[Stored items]
►

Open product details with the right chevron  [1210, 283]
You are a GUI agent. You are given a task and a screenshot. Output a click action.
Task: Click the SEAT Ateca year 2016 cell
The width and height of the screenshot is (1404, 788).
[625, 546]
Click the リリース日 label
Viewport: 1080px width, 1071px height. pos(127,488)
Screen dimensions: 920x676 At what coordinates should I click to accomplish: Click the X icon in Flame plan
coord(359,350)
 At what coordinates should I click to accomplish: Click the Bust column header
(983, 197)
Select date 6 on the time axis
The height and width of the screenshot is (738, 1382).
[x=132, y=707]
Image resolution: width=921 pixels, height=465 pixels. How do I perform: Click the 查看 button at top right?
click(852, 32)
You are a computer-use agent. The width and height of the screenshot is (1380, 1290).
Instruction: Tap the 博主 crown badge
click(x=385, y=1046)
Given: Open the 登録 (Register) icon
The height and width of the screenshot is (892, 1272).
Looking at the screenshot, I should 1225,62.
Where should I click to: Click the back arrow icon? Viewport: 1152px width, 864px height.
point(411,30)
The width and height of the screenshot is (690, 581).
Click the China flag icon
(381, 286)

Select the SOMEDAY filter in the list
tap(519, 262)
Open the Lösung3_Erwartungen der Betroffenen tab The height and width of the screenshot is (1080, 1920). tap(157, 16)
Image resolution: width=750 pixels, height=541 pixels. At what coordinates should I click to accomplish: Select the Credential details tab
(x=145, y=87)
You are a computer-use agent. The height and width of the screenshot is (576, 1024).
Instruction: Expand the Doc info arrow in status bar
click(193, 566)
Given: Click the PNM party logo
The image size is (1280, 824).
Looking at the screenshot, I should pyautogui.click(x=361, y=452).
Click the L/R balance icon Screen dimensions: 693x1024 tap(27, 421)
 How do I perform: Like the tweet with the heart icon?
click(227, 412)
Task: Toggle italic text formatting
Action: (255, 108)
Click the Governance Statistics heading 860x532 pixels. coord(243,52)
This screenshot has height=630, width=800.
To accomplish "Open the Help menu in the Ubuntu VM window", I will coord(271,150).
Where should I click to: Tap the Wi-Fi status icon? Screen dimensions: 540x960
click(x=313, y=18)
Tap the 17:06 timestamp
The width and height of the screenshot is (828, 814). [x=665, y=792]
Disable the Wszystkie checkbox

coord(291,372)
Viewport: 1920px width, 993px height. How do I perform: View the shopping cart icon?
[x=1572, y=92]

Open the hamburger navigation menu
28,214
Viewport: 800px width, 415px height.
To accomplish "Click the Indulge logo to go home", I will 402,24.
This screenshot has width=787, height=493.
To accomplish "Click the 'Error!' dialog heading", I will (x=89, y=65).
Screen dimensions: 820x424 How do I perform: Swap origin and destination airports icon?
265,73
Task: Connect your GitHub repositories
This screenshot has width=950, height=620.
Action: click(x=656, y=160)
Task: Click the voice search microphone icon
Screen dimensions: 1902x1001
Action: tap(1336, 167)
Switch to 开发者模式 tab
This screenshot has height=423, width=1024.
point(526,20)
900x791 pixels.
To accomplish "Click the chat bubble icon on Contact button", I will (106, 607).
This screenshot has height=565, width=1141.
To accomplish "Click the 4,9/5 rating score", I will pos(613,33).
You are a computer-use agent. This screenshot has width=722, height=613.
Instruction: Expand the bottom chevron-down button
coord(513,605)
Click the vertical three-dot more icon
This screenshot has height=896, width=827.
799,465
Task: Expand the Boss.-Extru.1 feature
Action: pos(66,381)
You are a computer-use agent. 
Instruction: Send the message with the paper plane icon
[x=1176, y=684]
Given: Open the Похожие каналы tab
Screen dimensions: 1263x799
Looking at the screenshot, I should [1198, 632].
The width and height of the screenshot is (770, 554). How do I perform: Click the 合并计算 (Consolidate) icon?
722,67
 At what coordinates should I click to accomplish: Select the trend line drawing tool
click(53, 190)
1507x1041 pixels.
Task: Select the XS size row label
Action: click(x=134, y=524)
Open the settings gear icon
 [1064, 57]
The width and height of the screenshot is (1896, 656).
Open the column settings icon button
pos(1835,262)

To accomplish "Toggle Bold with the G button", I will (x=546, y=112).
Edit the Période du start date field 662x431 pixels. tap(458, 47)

◄

Taking the line with "Where should I click to: Tap" as the first and the line with "You are a computer-use agent. This" as the last, retype that stretch of the data above exactly, with no other lines.

Where should I click to: Tap the Wi-Fi status icon? Screen dimensions: 540x960
click(x=313, y=18)
Tap the 17:06 timestamp
The width and height of the screenshot is (828, 814). [x=665, y=792]
Disable the Wszystkie checkbox

coord(291,372)
Viewport: 1920px width, 993px height. How do I perform: View the shopping cart icon?
[x=1572, y=92]

Open the hamburger navigation menu
28,214
Viewport: 800px width, 415px height.
To accomplish "Click the Indulge logo to go home", I will 402,24.
This screenshot has width=787, height=493.
To accomplish "Click the 'Error!' dialog heading", I will (x=89, y=65).
Screen dimensions: 820x424 How do I perform: Swap origin and destination airports icon?
265,73
Task: Connect your GitHub repositories
This screenshot has width=950, height=620.
Action: click(x=656, y=160)
Task: Click the voice search microphone icon
Screen dimensions: 1902x1001
Action: tap(1336, 167)
Switch to 开发者模式 tab
This screenshot has height=423, width=1024.
point(526,20)
900x791 pixels.
To accomplish "Click the chat bubble icon on Contact button", I will (106, 607).
This screenshot has height=565, width=1141.
To accomplish "Click the 4,9/5 rating score", I will pos(613,33).
You are a computer-use agent. This screenshot has width=722, height=613.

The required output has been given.